== PROVIDED INFORMATION ==
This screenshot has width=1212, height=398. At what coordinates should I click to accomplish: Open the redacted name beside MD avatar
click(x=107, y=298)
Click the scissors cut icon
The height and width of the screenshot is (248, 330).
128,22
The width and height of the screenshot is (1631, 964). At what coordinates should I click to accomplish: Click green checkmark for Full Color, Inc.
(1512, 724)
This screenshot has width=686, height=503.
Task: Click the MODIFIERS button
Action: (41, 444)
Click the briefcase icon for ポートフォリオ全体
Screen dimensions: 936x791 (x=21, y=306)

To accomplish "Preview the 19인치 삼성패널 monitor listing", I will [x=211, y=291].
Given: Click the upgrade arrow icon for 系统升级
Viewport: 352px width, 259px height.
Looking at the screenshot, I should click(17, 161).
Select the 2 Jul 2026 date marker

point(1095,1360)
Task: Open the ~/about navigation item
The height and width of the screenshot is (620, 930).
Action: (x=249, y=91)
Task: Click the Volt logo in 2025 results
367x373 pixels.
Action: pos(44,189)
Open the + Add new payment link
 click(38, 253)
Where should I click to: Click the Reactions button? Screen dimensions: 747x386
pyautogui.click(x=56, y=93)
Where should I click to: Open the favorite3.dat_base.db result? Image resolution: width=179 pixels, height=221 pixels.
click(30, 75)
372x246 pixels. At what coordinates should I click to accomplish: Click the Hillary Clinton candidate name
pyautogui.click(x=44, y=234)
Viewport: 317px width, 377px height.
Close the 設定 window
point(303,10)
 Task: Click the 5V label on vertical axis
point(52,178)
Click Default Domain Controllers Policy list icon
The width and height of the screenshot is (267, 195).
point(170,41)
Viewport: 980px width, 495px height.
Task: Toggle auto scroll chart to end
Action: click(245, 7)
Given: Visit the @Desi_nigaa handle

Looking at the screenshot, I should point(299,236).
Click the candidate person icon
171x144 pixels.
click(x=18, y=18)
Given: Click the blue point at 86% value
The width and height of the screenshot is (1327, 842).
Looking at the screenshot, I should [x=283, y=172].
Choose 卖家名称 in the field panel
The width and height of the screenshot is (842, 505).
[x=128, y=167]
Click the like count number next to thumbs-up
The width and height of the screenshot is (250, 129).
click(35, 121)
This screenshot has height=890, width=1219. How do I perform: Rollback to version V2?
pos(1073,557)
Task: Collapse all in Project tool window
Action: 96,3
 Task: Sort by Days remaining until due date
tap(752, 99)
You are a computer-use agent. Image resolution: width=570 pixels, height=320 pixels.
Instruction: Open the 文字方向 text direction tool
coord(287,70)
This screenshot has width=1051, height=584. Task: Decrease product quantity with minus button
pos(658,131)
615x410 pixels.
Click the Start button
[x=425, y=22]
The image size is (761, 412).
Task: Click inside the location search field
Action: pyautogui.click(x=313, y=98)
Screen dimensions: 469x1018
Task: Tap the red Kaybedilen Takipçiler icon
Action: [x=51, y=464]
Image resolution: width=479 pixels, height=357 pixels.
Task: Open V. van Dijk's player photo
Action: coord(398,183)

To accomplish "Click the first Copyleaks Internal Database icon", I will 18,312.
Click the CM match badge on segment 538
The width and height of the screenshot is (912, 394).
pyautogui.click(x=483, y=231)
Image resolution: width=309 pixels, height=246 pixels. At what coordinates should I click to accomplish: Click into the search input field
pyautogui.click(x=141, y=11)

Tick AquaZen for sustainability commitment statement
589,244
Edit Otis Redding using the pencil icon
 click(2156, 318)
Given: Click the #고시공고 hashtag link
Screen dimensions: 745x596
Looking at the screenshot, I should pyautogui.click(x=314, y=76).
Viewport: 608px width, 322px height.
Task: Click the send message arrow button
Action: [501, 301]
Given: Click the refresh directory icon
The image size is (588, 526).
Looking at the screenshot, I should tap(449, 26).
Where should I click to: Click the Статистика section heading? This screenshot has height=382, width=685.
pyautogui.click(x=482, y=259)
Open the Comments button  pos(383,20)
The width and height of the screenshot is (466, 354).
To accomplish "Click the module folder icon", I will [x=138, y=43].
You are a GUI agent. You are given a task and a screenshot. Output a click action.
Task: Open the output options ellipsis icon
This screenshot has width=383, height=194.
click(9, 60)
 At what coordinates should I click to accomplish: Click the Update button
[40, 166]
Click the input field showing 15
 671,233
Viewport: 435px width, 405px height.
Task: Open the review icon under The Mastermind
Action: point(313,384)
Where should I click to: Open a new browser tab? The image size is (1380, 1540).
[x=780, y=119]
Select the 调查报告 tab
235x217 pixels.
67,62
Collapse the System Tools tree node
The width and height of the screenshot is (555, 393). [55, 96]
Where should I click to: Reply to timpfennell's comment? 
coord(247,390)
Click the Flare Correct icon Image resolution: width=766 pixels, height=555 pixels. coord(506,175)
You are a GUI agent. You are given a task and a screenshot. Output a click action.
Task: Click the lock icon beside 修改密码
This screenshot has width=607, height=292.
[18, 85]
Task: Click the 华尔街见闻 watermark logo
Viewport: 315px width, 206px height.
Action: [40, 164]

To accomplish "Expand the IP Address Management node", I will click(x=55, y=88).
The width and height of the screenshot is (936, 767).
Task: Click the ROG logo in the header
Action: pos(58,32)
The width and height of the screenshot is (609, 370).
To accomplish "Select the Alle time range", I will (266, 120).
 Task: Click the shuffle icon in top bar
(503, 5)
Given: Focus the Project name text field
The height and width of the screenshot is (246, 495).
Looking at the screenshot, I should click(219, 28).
===
### [TASK DESCRIPTION]
Return only the exact lines from the opening of the records through the line that contains "Given: Click the upgrade arrow icon for 系统升级", both included.

### [EXPECTED OUTPUT]
This screenshot has width=1212, height=398. At what coordinates should I click to accomplish: Open the redacted name beside MD avatar
click(x=107, y=298)
Click the scissors cut icon
The height and width of the screenshot is (248, 330).
128,22
The width and height of the screenshot is (1631, 964). At what coordinates should I click to accomplish: Click green checkmark for Full Color, Inc.
(1512, 724)
This screenshot has width=686, height=503.
Task: Click the MODIFIERS button
Action: (41, 444)
Click the briefcase icon for ポートフォリオ全体
Screen dimensions: 936x791 (x=21, y=306)

To accomplish "Preview the 19인치 삼성패널 monitor listing", I will [x=211, y=291].
Given: Click the upgrade arrow icon for 系统升级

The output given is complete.